See Student Workflow for the complete edit → export → validate cycle.

Achievement Unlocked: Intelligence capability - “Can I add nonlinearity to enable learning?”

Track Your Progress#

After completing your first modules:

Check your new capabilities: Use the optional checkpoint system to track your progress:

tito checkpoint status  # View your completion tracking

This is helpful for self-assessment but not required for the core workflow.

See Student Workflow for the essential edit → export → validate cycle.

Validate with Historical Milestones#

After exporting your modules, prove what you’ve built by running milestone scripts:

After Module 07: Build Rosenblatt’s 1957 Perceptron - the first trainable neural network
After Module 07: Solve the 1969 XOR Crisis with multi-layer networks
After Module 08: Achieve 95%+ accuracy on MNIST with 1986 backpropagation
After Module 09: Hit 75%+ on CIFAR-10 with 1998 CNNs
After Module 13: Generate text with 2017 Transformers
After Module 18: Optimize for production with 2018 Torch Olympics

See Journey Through ML History for complete timeline, requirements, and expected results.

The Workflow: Edit modules → Export with tito module complete N → Run milestone scripts to validate

See Student Workflow for the complete cycle.

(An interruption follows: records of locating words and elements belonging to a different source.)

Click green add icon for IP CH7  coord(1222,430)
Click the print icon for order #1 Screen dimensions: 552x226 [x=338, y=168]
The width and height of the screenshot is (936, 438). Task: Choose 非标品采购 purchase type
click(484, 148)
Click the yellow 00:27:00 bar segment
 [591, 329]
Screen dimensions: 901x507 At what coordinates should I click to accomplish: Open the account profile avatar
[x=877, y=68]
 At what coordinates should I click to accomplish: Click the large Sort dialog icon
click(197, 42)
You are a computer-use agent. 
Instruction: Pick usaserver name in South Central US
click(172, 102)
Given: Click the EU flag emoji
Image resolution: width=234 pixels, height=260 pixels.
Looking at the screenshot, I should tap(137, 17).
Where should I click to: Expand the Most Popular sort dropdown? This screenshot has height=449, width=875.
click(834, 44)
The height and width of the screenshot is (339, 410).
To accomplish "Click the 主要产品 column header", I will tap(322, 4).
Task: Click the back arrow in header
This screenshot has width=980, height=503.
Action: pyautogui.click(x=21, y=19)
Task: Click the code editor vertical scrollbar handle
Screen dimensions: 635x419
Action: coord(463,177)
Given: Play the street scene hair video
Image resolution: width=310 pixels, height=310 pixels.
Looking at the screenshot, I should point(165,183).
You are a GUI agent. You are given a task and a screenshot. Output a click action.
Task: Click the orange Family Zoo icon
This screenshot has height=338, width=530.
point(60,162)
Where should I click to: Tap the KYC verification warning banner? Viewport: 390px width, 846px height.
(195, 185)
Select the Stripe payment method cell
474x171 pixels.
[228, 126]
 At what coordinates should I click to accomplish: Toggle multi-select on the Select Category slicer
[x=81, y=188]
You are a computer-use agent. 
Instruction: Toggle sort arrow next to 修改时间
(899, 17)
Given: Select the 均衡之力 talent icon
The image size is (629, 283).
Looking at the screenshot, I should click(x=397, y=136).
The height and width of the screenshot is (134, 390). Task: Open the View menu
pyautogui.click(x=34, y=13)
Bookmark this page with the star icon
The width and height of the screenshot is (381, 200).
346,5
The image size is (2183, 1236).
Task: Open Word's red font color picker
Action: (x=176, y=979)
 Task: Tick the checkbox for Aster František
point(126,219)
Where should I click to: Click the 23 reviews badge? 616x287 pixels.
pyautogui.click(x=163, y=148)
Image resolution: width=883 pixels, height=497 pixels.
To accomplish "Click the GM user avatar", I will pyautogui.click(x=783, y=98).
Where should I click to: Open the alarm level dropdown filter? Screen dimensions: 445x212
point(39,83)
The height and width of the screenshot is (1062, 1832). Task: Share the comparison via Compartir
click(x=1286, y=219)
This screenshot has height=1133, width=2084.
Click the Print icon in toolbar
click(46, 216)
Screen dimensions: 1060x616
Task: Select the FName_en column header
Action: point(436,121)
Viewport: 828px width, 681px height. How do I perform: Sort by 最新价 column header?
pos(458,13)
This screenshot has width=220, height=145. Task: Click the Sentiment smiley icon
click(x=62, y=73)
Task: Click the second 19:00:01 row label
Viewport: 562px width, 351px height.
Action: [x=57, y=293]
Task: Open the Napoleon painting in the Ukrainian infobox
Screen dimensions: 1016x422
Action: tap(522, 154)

What You Just Accomplished#

In 15 minutes, you’ve:

Setup Complete

Installed TinyTorch and verified your environment

Created Foundation

Implemented core tensor operations from scratch

First Capability

Earned your first ML systems capability checkpoint

Your Next Steps#

Immediate Next Actions (Choose One):#

Continue Building (Recommended): Begin Module 03 to add layers to your network.

Master the Workflow:

For Instructors:

Pro Tips for Continued Success#

The TinyTorch Development Cycle:

  1. Edit module sources in modules/NN_name/ (e.g., modules/01_tensor/tensor_dev.ipynb)

  2. Export with tito module complete N

  3. Validate by running milestone scripts

See Student Workflow for detailed workflow guide and best practices.

You’re Now a TinyTorch Builder#

Ready to Build Production ML Systems

You've proven you can build ML components from scratch. Time to keep going!

Continue Building → Master Commands →

What makes TinyTorch different: You’re not just learning about neural networks—you’re building them from fundamental mathematical operations. Every line of code you write builds toward complete ML systems mastery.

Next milestone: After Module 08, you’ll train real neural networks on actual datasets using 100% your own code!